英国政府は、1895年に東アフリカ保護領を確立し、その後すぐに肥沃な高地を白人移住者たちに開放した。これらの移住者は、1920年に英国の植民地として正式に宣言される前にもかかわらず参政権を与えられていたが、アフリカ人とアジア人は、1944年まで直接の政治参加を禁じられていた。この間、多くのインド人がケニアに連れてこられ、ケニアウガンダ鉄道線の建設に従事した。彼らはその後この地に定住し、インド商人である多くの親族を呼び寄せた。
植民地政策への抵抗 ― マウマウ
1942年、キクユ族、エンブ族、メルー族、カンバ族の人々が、英国支配からの自由を求めて闘うため、秘密裏に結束し た。この結束の誓いとともに「マウマウ運動」が始まり、ケニアは独立国への長く険しい道を歩み始める。 1953年、ジョモ・ケニヤッタはマウマウを指揮したとして起訴され、7年間の投獄を宣告された。デダン・キマチは1956 年にマウマウでの役割によって独立運動の指導者の一人として逮捕され、その後、植民地主義者たちによって絞首刑に処せられた。
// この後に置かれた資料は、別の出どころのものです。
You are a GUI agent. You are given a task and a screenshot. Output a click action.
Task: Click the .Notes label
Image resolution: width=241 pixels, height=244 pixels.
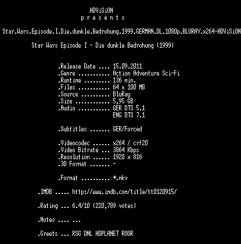click(x=46, y=220)
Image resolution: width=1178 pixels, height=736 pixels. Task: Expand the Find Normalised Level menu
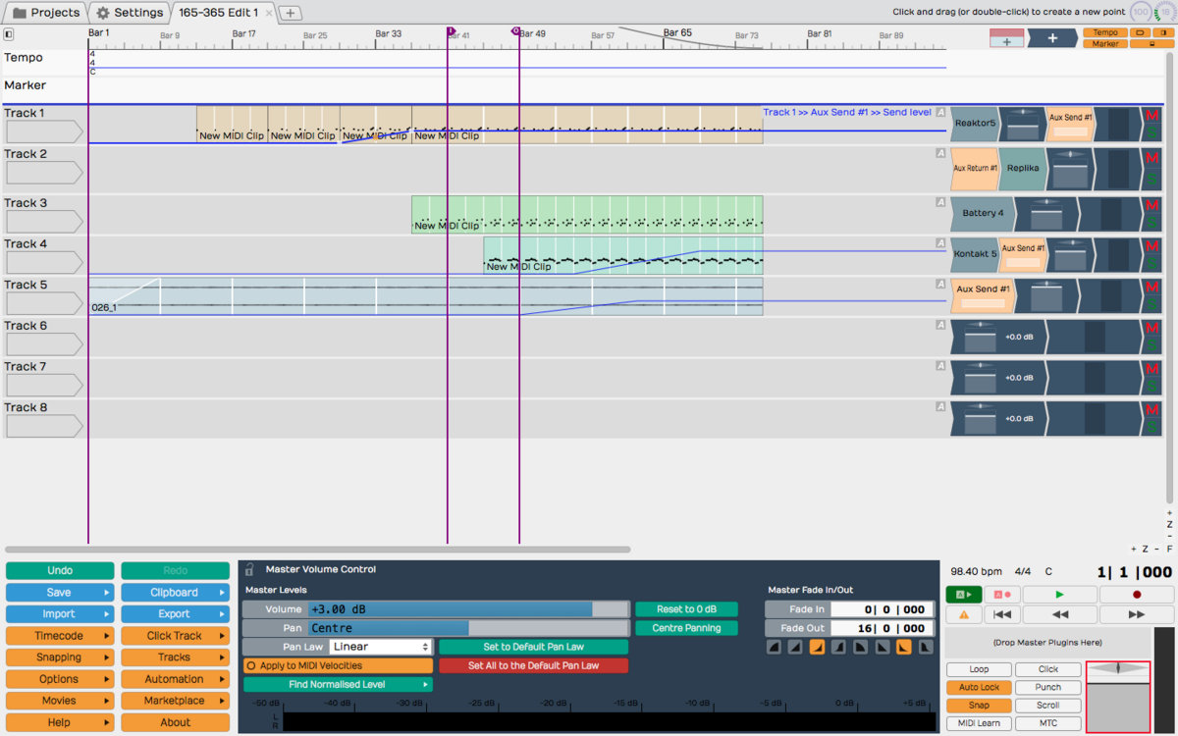(x=338, y=684)
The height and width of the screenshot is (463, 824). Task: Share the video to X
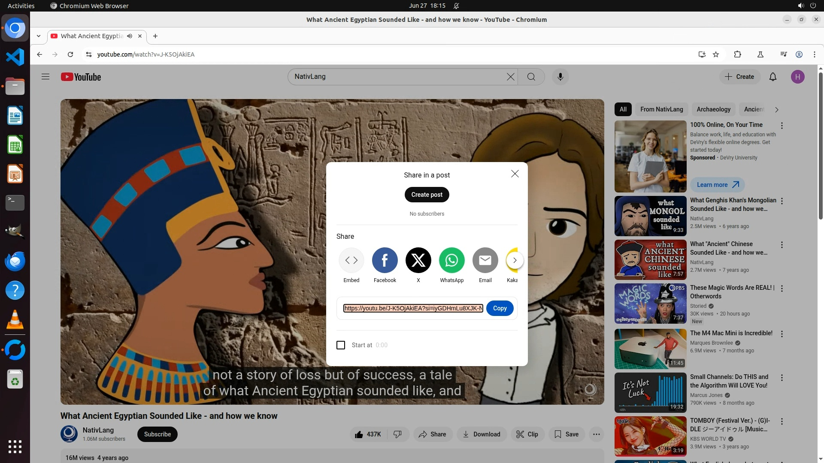pyautogui.click(x=418, y=260)
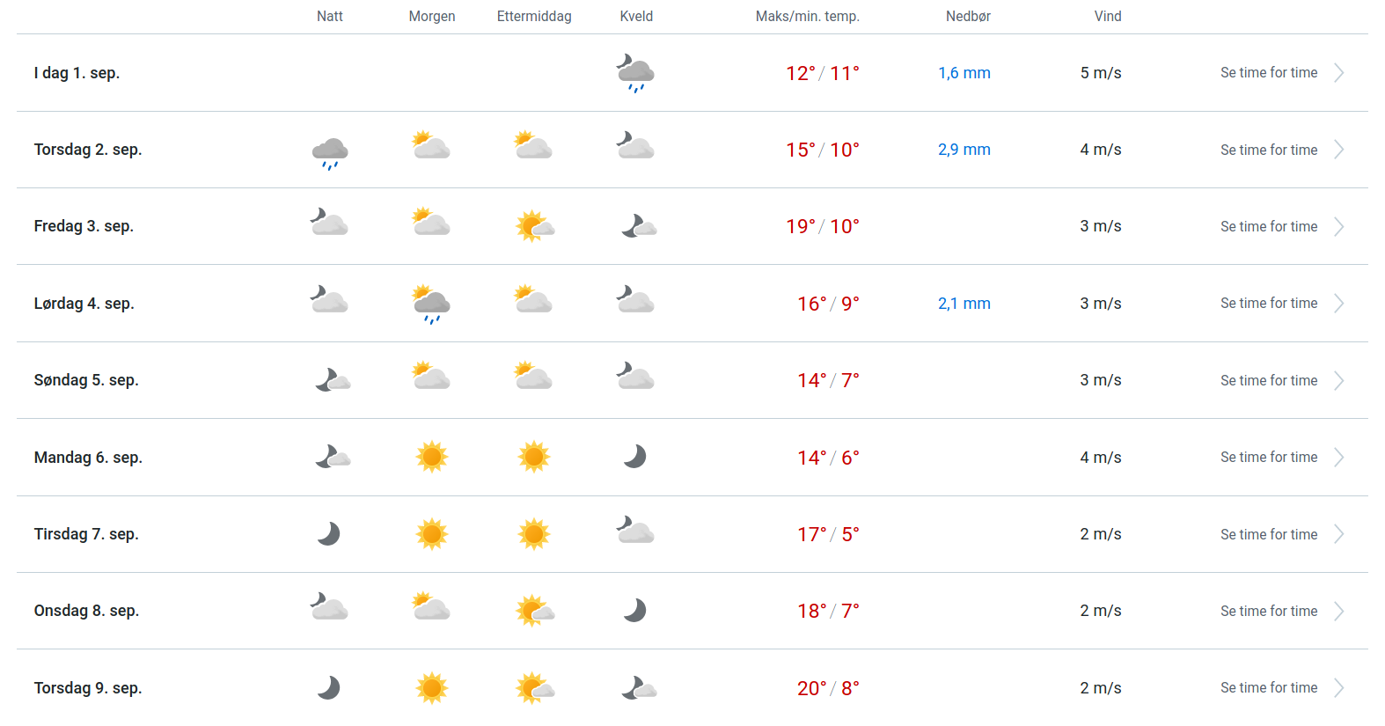Open 'Se time for time' for Lørdag 4. sep.

(x=1269, y=304)
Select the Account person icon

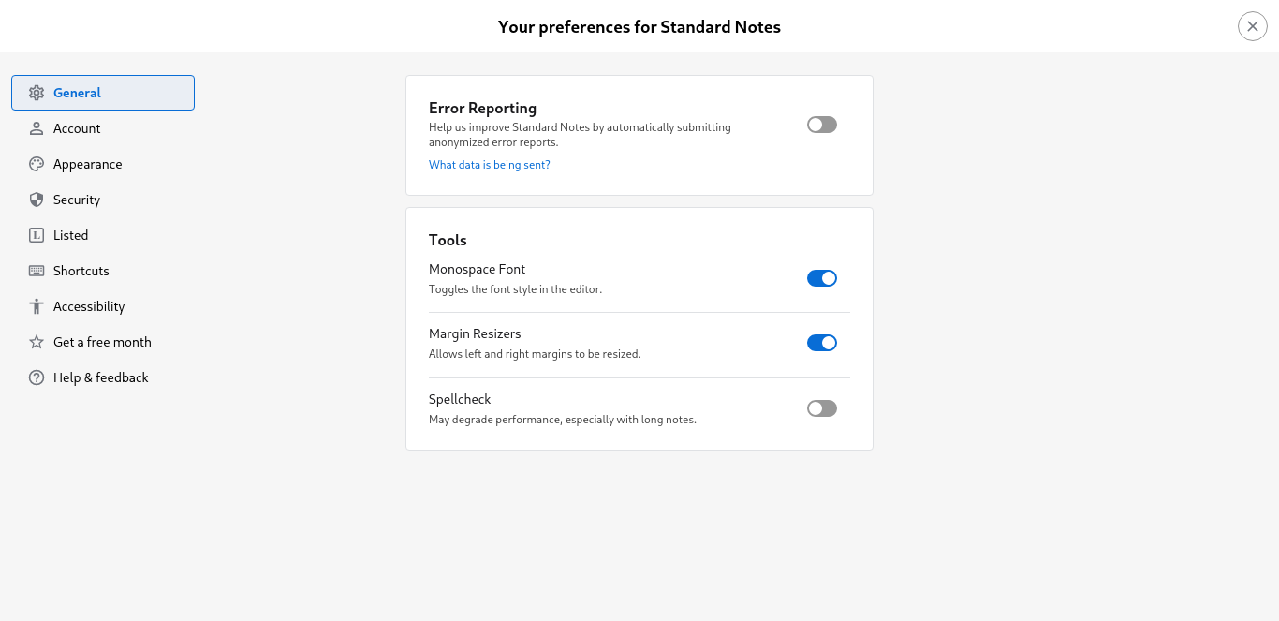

ケニアは、1952年10月から1959 年12月まで緊急事態下に置かれる。その間、マウマウの反乱はさらに暴動化し、何千ものケニア人が投獄された。また、この時期、アフリカ人の政治への参加が急速に拡大し、1954年には3つの人種 (ヨーロッパ人、アジア人、アフリカ人)すべてがケニア議会に代表を送ることを許された。
ケニア独立へ
1957年、アフリカ人にとって初となる議会への直接選挙が行われ、選ばれた者たちはジョモ・ケニヤッタの開放に向けて、民主運動を働きかけた。ケニヤッタは1962年に解放され、1963年12月12日、ついにケニアは独立を果たした。 そして、ケニヤッタは初代首相に就任。翌年、ケニアは共和国となり、ケニヤッタが初代大統領となった。